Ce qui serait fascinant, ce serait d’aller interroger comme ça, je sais pas, moi, une cinquantaine de personnes qui ont passé une année en France au cours des 50 dernières années, et qui me raconteraient leur France, la France de 1958 quand De Gaulle est appelé au pouvoir et arrive au pouvoir, la France de 1961, quand la guerre d’Algérie se termine, la France de 68 bien entendu, qu’est-ce que c’était que d’être un américain coincé en 68 en France... La France des années 70 et de la mort de Pompidou, la France de Giscard et du président qui rentre à l’heure du laitier... La France de l’arrivée des socialistes au pouvoir...

Et tout ça pas seulement avec ces grandes dates, qui sont des dates politiques et historiques, qui sont celles qu’on retient, qui viennent à la mémoire tout de suite, mais quels films ils ont vus, quels romans ils ont lus à l’école à l’époque, qu’enseignaient leurs profs, comment ils ont été impressionnés par l’école française au fil des années, quelles différences il y avait entre l’école qu’ils connaissaient et celle qu’ils ont connue pendant un an. La France des demi-baguettes, la France des cafés, au fil des décennies, la France des campagnes et des villes, voilà.

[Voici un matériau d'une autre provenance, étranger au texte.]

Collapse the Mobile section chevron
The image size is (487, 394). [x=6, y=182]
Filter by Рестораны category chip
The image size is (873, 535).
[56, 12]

Ça serait un beau livre, et quand je dis que ce serait une sorte de chronique historico-romanesque, je pense qu’il ne suffirait pas seulement de raconter les souvenirs de ces gens-là, de les retranscrire, mais il faudrait aussi faire une sorte de narration, qui expliquerait peut-être au travers de la vie quotidienne des personnes, ce qu’était la France de l’époque, les repas de famille, les routes enneigées dans les zones où d’habitude y’a jamais de neige, la sécheresse à la campagne en 1976, la France des ouvriers, à l’époque où la CGT et le PCF étaient des forces considérables, la France des groupuscules d’extrême gauche, d’extrême droite, et des manifestations où les étudiants allaient crier.

Voilà. La France, comme je le disais tout à l’heure, des demi-baguettes et des places de cinéma à 5 francs.